CONSIGNE A: Dans les enregistrements, donnez sous forme de liste JSON de chaînes, une chaîne par ligne et sans les lignes vides, les lignes allant de celle qui contient « [button] (493, 206) » jusqu'à celle qui contient « contact@stlucieappraisal.net (121, 9) ». Laissez de côté les images.

The Greater Fool Theory

 

Dans le débat sur les crypto-monnaies, le bitcoin en particulier et les ICOs actuellement, la théorie dite du « greater fool » a été citée à de nombreuses reprises.

Plusieurs théories ont cherché à « rationaliser » des comportements perçus comme irrationnels. Parmi elles la théorie du mouton de Panurge convertie en « pro-cyclicité » où la foule des acteurs (sociaux, villageois, économiques etc), suit passivement un mouvement économique ou les idées d’un leader ou d’un groupe de tête qui donnent implicitement ou explicitement la direction à suivre.

En revanche, dans le cas de la théorie du Greater fool, c’est l’aptitude des agents à s’auto-leurrer rationnellement qui est en jeu. Si le déroulement s’apparente au précédent. L’étincelle initiale part de tout autres prémices qui montre que des valorisations irrationnelles s’appuient sur des stratégies rationnelles.

 

Panurge et les procycliques

 

Il fut un temps où on aurait longuement parlé des phénomènes d’élasticité. Elasticité d’un prix par rapport à un autre, d’un taux de croissance par rapport à un investissement etc. Cette notion avait pour ambition de mettre en rapport des grandeurs dont on montrait qu’elles fonctionnaient en relation les unes avec les autres. Ainsi, chacun a appris que la consommation d’eau est insensible aux prix (on ne peut pas se passer de boire même si le prix de l’eau est démentiel) : la demande d’eau était donc inélastique par rapport au niveau des prix. L’élasticité de la consommation de denrées de luxe était supérieure à 1 par rapport à la croissance économique. Quant à la demande de titres et de produits financiers elle était en très forte relation avec la hausse des cours….En d’autres termes, la demande pour les valeurs financières croissait à un rythme supérieur à la hausse des prix de ces valeurs. Cette notion avait parmi ses vertus celle d’être fondée sur une approche pragmatique de l’économie réelle.

CONSIGNE B: Extrayez du texte sur la théorie du greater fool le passage allant de « Dans le débat » à « des stratégies rationnelles. », sans le modifier.

DONNÉES FOURNIES:
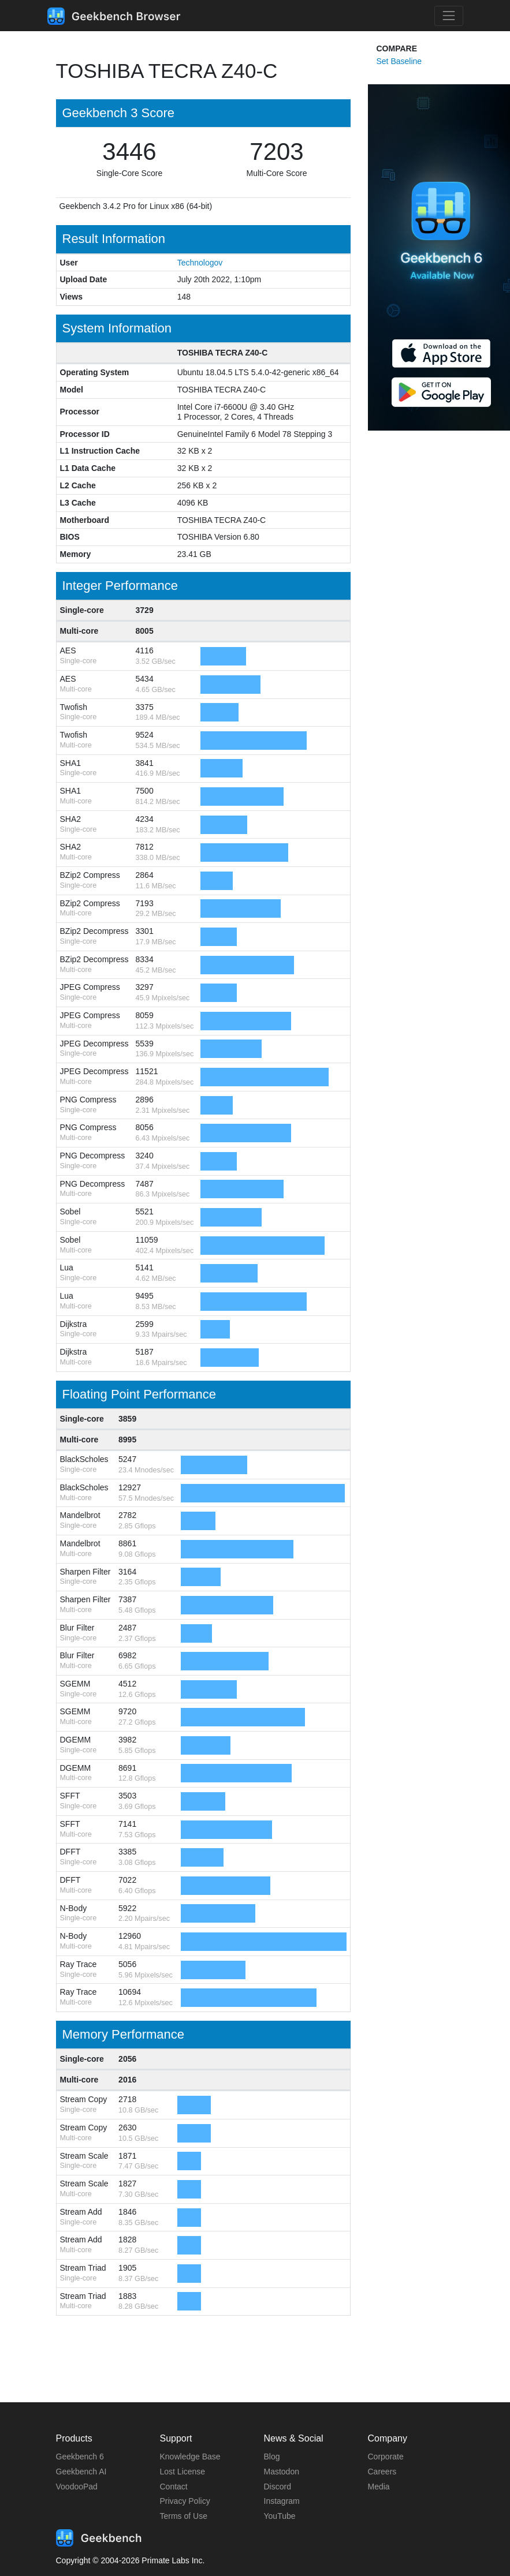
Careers (382, 2471)
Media (379, 2486)
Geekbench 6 (80, 2456)
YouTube (280, 2516)
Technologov (200, 262)
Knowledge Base (190, 2456)
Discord (277, 2486)
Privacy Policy (185, 2501)
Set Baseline (399, 61)
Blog (272, 2456)
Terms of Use (183, 2516)
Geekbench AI (81, 2471)
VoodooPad (77, 2486)
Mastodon (281, 2471)
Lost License (183, 2471)
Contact (174, 2486)
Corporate (386, 2456)
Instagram (282, 2501)
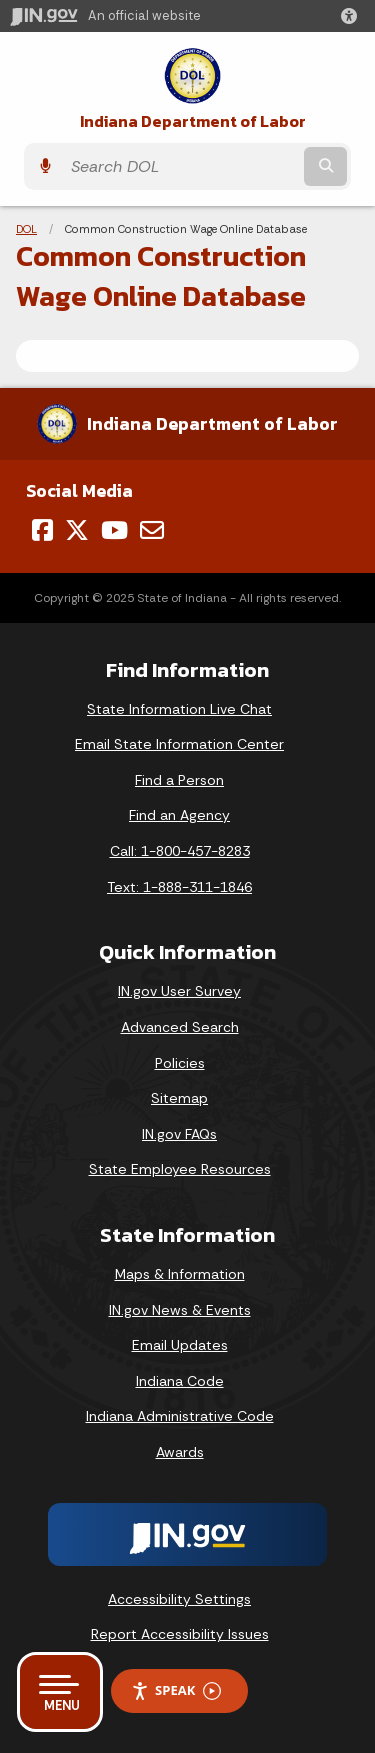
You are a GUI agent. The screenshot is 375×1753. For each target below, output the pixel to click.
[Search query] (180, 167)
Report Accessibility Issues (180, 1634)
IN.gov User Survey (179, 991)
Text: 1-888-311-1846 (179, 887)
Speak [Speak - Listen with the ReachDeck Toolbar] (176, 1690)
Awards (180, 1452)
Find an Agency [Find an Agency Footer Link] (179, 815)
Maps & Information (180, 1274)
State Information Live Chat (179, 709)
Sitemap (179, 1098)
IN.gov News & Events (180, 1310)
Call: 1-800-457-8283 (180, 851)
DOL (26, 229)
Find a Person (179, 780)
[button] (353, 16)
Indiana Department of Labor (193, 121)
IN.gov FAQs (179, 1134)
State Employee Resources (180, 1169)
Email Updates (180, 1345)
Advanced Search (180, 1027)
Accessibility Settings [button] (179, 1599)
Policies (180, 1063)
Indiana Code (180, 1381)
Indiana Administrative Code (180, 1416)
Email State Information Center (179, 744)
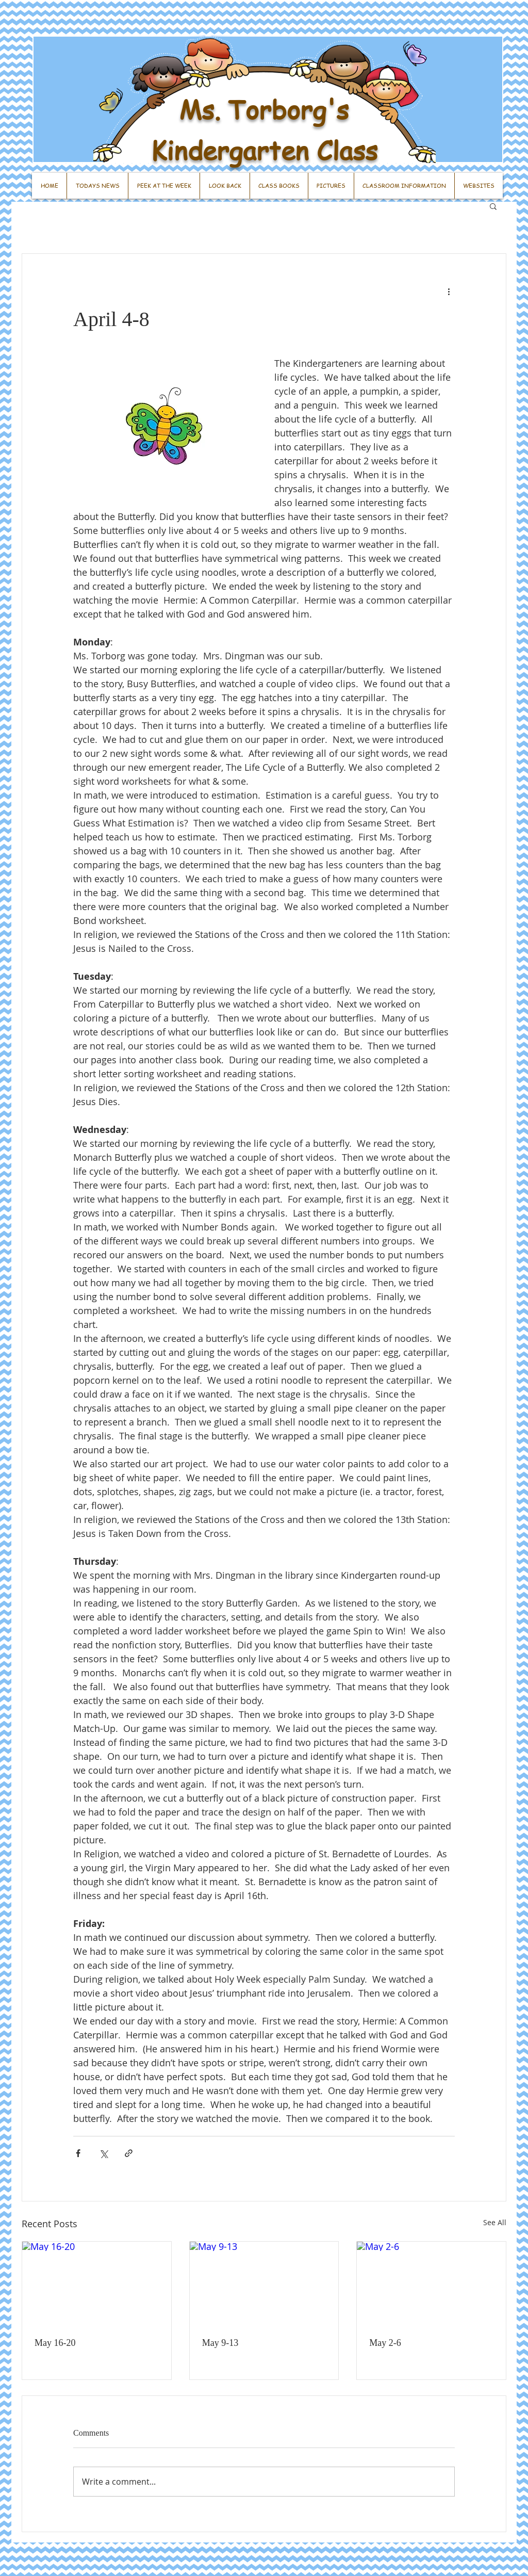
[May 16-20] (96, 2283)
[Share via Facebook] (78, 2153)
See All (494, 2222)
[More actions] (448, 291)
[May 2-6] (431, 2283)
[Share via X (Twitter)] (103, 2153)
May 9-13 (220, 2343)
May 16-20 (55, 2343)
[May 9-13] (264, 2283)
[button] (493, 206)
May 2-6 (385, 2343)
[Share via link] (129, 2153)
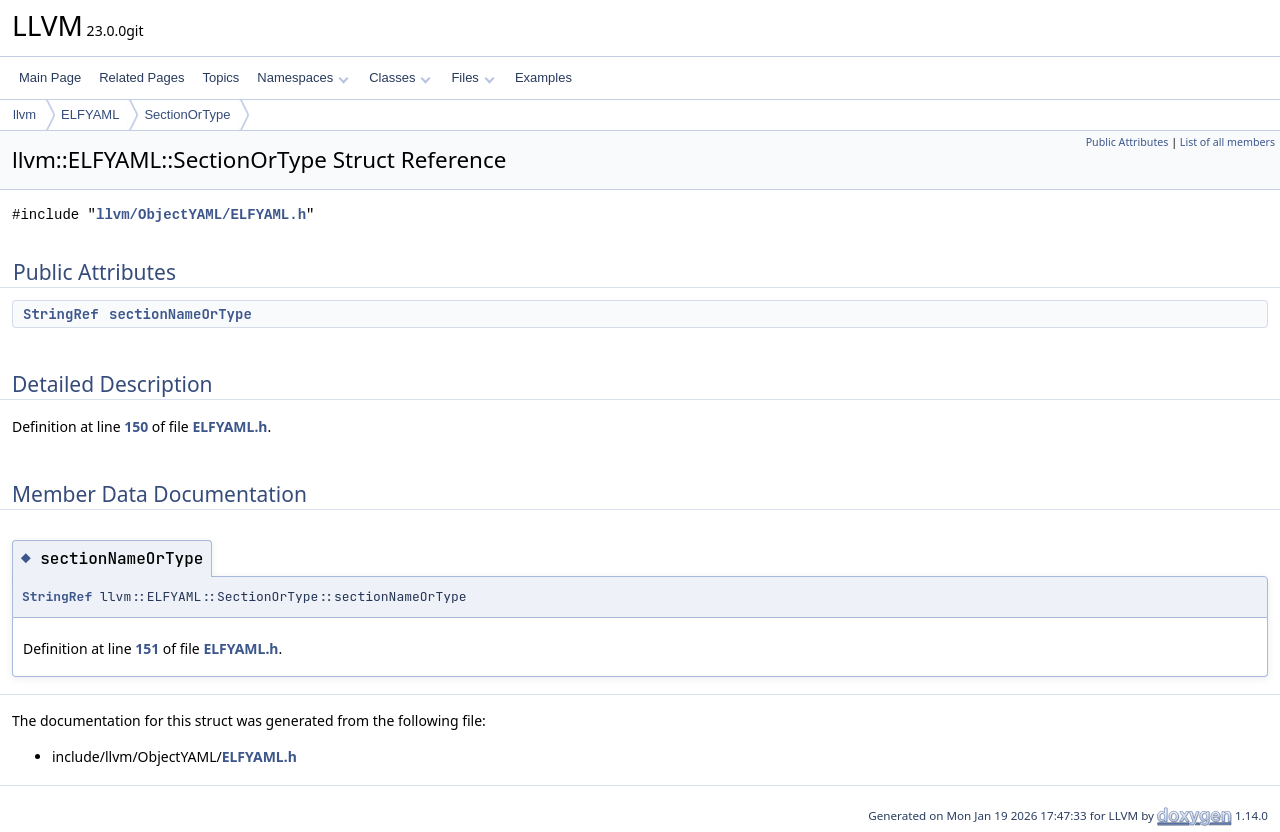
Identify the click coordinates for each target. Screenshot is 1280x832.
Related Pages (141, 77)
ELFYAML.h (229, 426)
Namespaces (302, 77)
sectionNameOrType (180, 314)
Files (472, 77)
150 (136, 426)
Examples (543, 77)
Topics (220, 77)
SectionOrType (187, 114)
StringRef (61, 314)
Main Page (50, 77)
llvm (24, 114)
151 (147, 648)
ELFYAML (90, 114)
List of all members (1227, 142)
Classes (400, 77)
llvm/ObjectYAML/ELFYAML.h (201, 214)
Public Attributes (1127, 142)
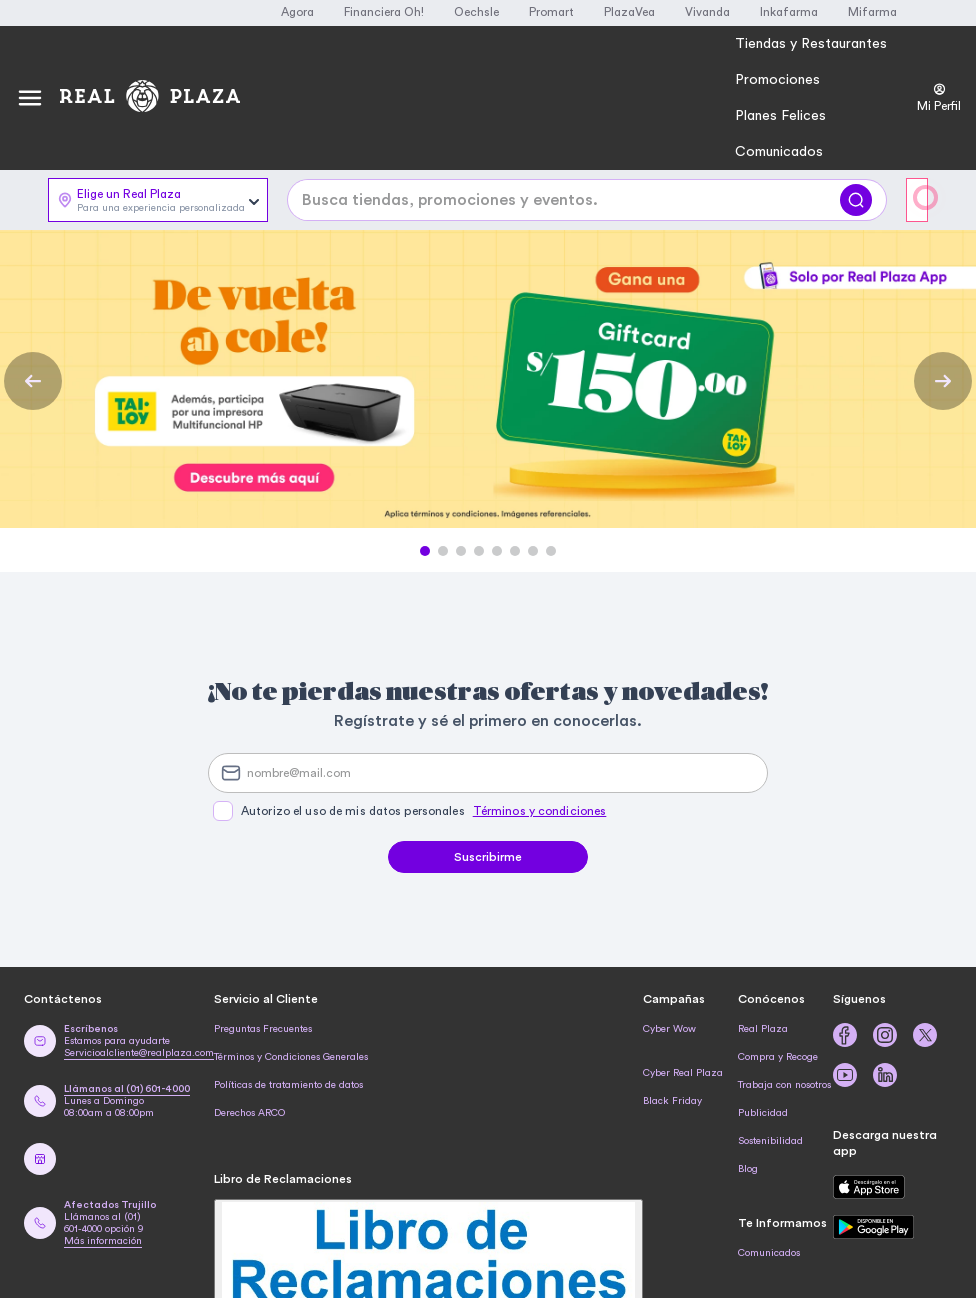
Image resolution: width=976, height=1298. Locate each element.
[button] (425, 551)
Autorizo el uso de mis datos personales (423, 811)
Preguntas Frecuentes (263, 1029)
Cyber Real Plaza (683, 1073)
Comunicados (769, 1253)
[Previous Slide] (33, 381)
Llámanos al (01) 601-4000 (127, 1089)
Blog (748, 1169)
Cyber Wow (669, 1029)
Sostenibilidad (770, 1141)
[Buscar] (856, 200)
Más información (103, 1241)
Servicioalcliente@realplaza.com (139, 1053)
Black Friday (672, 1101)
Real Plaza (763, 1029)
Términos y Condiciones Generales (291, 1057)
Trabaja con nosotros (784, 1085)
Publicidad (763, 1113)
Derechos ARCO (249, 1113)
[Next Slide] (943, 381)
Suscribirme (488, 857)
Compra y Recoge (778, 1057)
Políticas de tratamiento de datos (288, 1085)
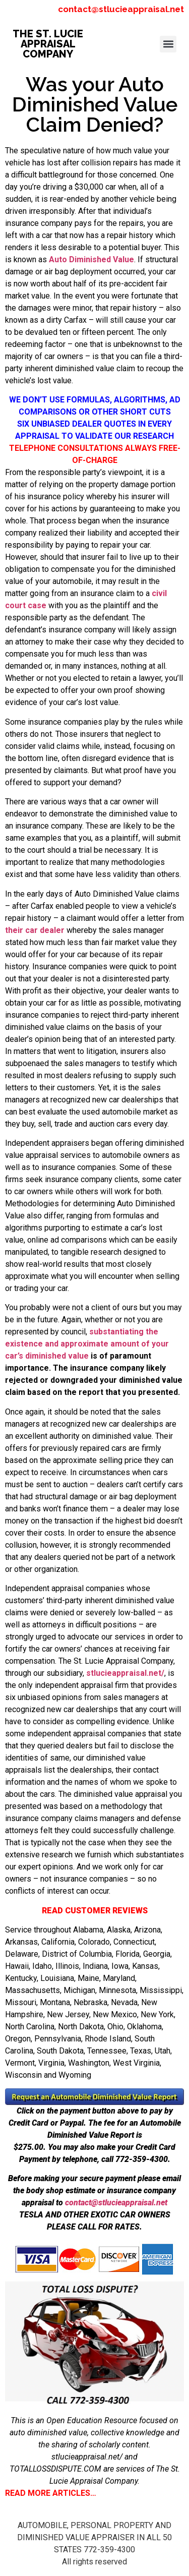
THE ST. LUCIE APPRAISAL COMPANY (48, 44)
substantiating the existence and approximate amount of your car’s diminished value (87, 1344)
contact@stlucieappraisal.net (121, 9)
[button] (168, 44)
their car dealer (35, 930)
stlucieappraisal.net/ (125, 1673)
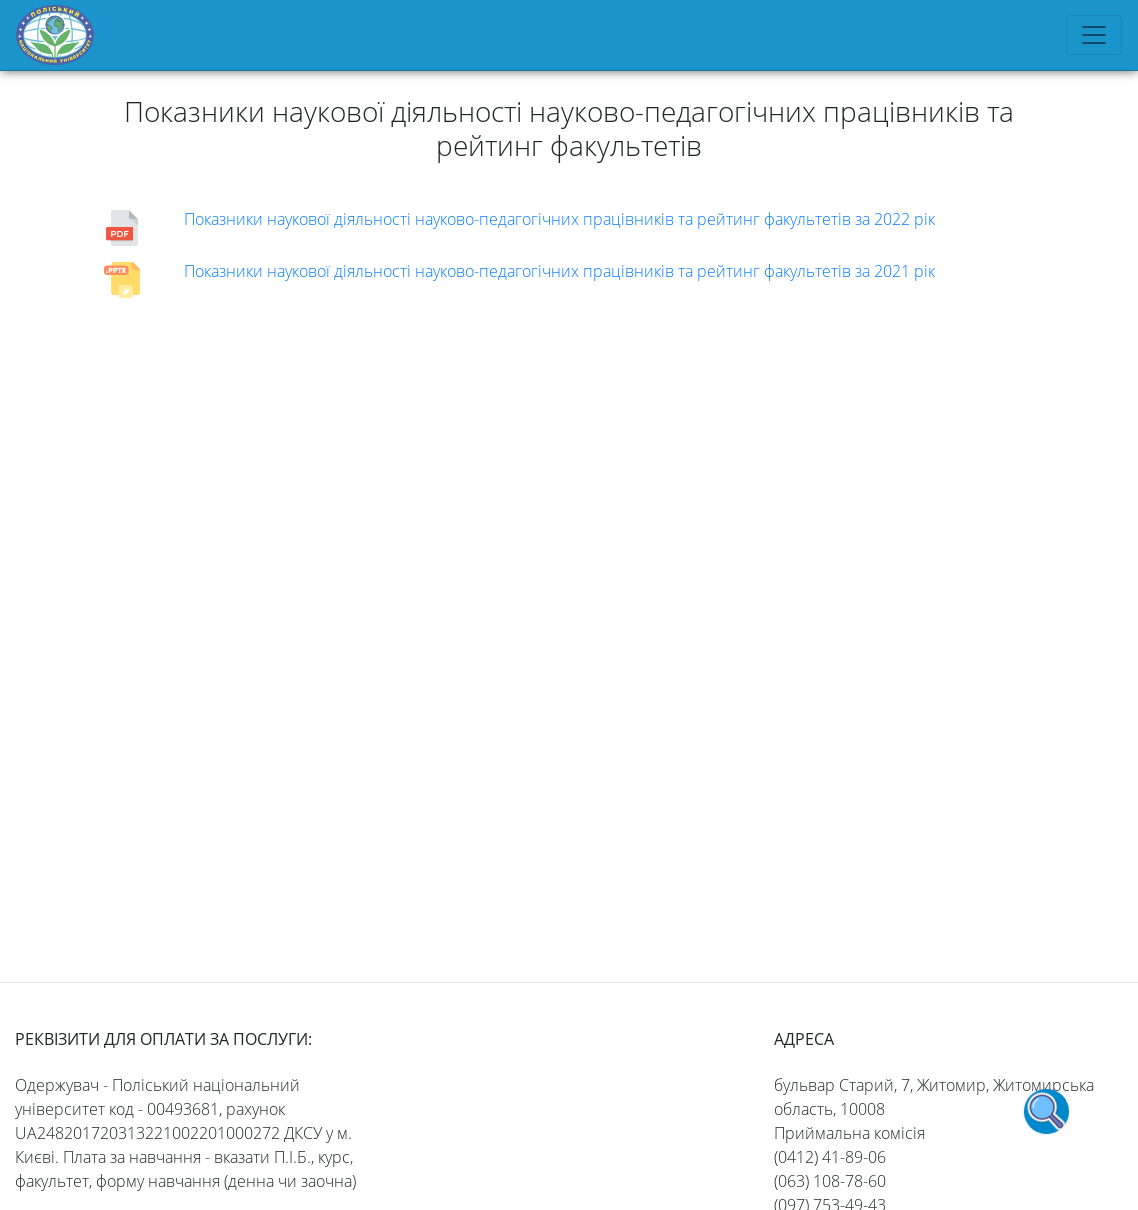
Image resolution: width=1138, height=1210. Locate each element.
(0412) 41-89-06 (830, 1157)
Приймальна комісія (849, 1133)
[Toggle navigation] (1094, 35)
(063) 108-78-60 (830, 1181)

RÉPONSE COMPLÈTE A:
[
  "[button] (493, 206)",
  "May 2-6 (385, 2343)",
  "[Share via link] (129, 2153)",
  "Identify the click coordinates for each target. Screenshot is 1280x832.",
  "Related Pages (141, 77)",
  "ELFYAML.h (229, 426)",
  "Namespaces (302, 77)",
  "sectionNameOrType (180, 314)",
  "Files (472, 77)",
  "150 (136, 426)",
  "Examples (543, 77)",
  "Topics (220, 77)",
  "SectionOrType (187, 114)",
  "StringRef (61, 314)",
  "Main Page (50, 77)",
  "llvm (24, 114)",
  "151 (147, 648)",
  "ELFYAML (90, 114)",
  "List of all members (1227, 142)",
  "Classes (400, 77)",
  "llvm/ObjectYAML/ELFYAML.h (201, 214)",
  "Public Attributes (1127, 142)",
  "Image resolution: width=976, height=1298. Locate each element.",
  "[button] (425, 551)",
  "Autorizo el uso de mis datos personales (423, 811)",
  "Preguntas Frecuentes (263, 1029)",
  "Cyber Real Plaza (683, 1073)",
  "Comunicados (769, 1253)",
  "[Previous Slide] (33, 381)",
  "Llámanos al (01) 601-4000 (127, 1089)",
  "Blog (748, 1169)",
  "Cyber Wow (669, 1029)",
  "Sostenibilidad (770, 1141)",
  "[Buscar] (856, 200)",
  "Más información (103, 1241)",
  "Servicioalcliente@realplaza.com (139, 1053)",
  "Black Friday (672, 1101)",
  "Real Plaza (763, 1029)",
  "Términos y Condiciones Generales (291, 1057)",
  "Trabaja con nosotros (784, 1085)",
  "Publicidad (763, 1113)",
  "Derechos ARCO (249, 1113)",
  "[Next Slide] (943, 381)",
  "Suscribirme (488, 857)",
  "Compra y Recoge (778, 1057)",
  "Políticas de tratamiento de datos (288, 1085)",
  "THE ST. LUCIE APPRAISAL COMPANY (48, 44)",
  "substantiating the existence and approximate amount of your car’s diminished value (87, 1344)",
  "contact@stlucieappraisal.net (121, 9)"
]

RÉPONSE COMPLÈTE B:
Dans le débat sur les crypto-monnaies, le bitcoin en particulier et les ICOs actuellement, la théorie dite du « greater fool » a été citée à de nombreuses reprises.

Plusieurs théories ont cherché à « rationaliser » des comportements perçus comme irrationnels. Parmi elles la théorie du mouton de Panurge convertie en « pro-cyclicité » où la foule des acteurs (sociaux, villageois, économiques etc), suit passivement un mouvement économique ou les idées d’un leader ou d’un groupe de tête qui donnent implicitement ou explicitement la direction à suivre.

En revanche, dans le cas de la théorie du Greater fool, c’est l’aptitude des agents à s’auto-leurrer rationnellement qui est en jeu. Si le déroulement s’apparente au précédent. L’étincelle initiale part de tout autres prémices qui montre que des valorisations irrationnelles s’appuient sur des stratégies rationnelles.